### PROBLEM TO WORK ON
Your task is to copy the lines of the data below from the line holding "You are a computer-use agent. The" through the line holding "Click the 'To'", inclusive, exactly and with nothing added.

[Stored data entries]
=== Section Start ===

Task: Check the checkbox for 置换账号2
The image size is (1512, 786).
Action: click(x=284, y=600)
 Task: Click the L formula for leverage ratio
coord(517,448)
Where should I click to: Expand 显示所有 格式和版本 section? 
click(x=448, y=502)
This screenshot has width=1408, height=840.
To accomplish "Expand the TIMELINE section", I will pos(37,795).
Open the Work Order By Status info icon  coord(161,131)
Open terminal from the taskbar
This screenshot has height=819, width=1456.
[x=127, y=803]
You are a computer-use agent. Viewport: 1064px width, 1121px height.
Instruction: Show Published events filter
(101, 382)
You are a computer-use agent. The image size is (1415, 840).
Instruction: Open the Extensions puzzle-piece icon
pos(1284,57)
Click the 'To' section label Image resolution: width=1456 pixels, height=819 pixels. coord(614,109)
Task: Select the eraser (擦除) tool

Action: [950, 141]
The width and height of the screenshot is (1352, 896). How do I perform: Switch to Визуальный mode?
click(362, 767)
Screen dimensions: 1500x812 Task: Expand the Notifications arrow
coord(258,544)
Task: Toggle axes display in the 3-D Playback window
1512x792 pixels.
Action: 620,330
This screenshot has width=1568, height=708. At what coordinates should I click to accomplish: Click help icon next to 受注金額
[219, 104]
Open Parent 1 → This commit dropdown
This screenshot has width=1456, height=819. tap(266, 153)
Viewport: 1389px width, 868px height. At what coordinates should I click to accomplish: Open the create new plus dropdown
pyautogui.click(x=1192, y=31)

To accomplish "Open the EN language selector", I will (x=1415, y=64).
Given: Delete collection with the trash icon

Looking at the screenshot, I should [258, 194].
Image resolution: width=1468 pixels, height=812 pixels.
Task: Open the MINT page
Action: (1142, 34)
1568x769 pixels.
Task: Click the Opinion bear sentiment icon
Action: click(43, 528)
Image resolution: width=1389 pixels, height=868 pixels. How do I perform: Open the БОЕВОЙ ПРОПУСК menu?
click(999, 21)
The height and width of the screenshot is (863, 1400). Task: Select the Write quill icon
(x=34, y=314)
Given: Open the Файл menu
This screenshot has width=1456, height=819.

=== Section End ===

### ANSWER
You are a computer-use agent. The image size is (1415, 840).
Instruction: Open the Extensions puzzle-piece icon
pos(1284,57)
Click the 'To' section label Image resolution: width=1456 pixels, height=819 pixels. coord(614,109)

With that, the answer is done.